Hello, my name is John, I started feeling very sad, the things that I liked to do it, playing videogames, guitar, movies etc, I don't feel like doing them anymore, I still do them just to pass time, I feel traped in my house, it's summer vacations and without school I don't have anything to do all day, My only "true" friends are allways playing videogames, I ussualy play with them online, but they don't wan't to go out very often, because they either live too far away or don't have money to go anywhere, I do and sometimes I even go alone, but it's still boring, my school mates they cool but I feel like they don't count me in in they lives very mutch, I would not mind going out with them but they either have diferent social circles(I don't know why is so hard to enter in them) or they simple don't lime my conpanie that mutch.
I think my depression started because of my ADD, I wan't medical diagnostic but I allways have hard time focus even in things that I like.

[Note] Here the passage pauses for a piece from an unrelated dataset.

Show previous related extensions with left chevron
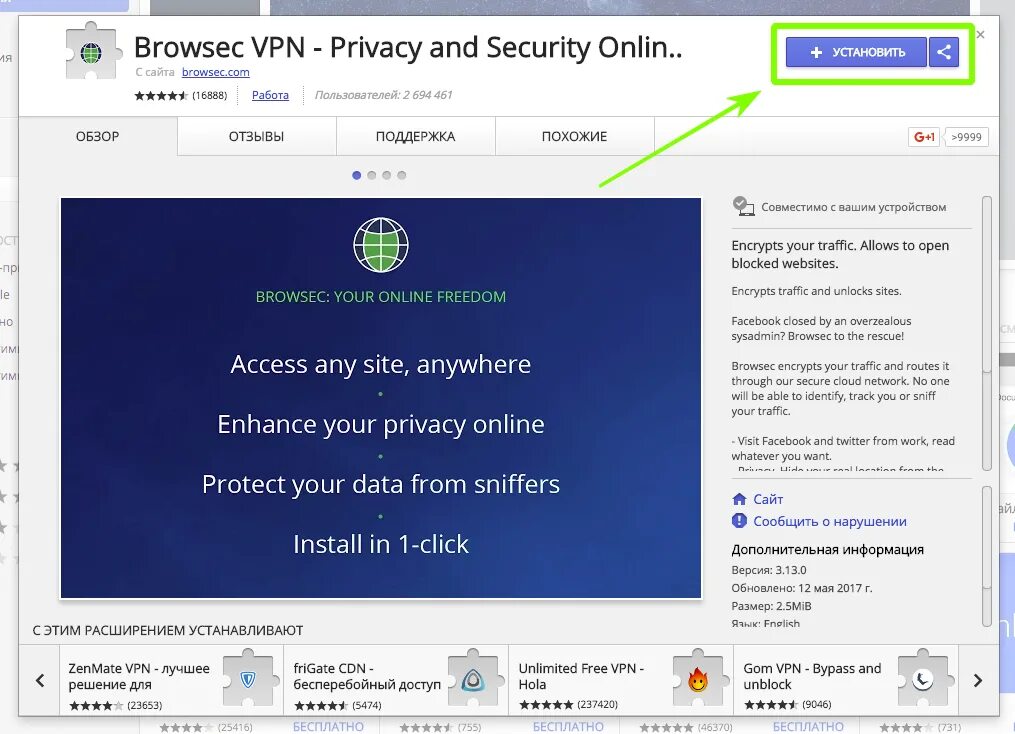Viewport: 1015px width, 734px height. coord(40,680)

When I was much younger I had OCD, that I know for sure, I couldn't do anything without washing hands and all that, but I fought it and got rid of it, most of it I think, but now I'm obessesive in having a girlfriend, I feel like I'm only going to be happy if I have one, but I'm failling for the last 3 years in that, I worried about wasting my teenage years without all of that social life.
I don't have that much money to pay for a pshyciartry and for meds, and I fought OCD before and I will fight this, I will not me a loser asking for attention, but the truth is, it's getting harder and I'm feeling very bad.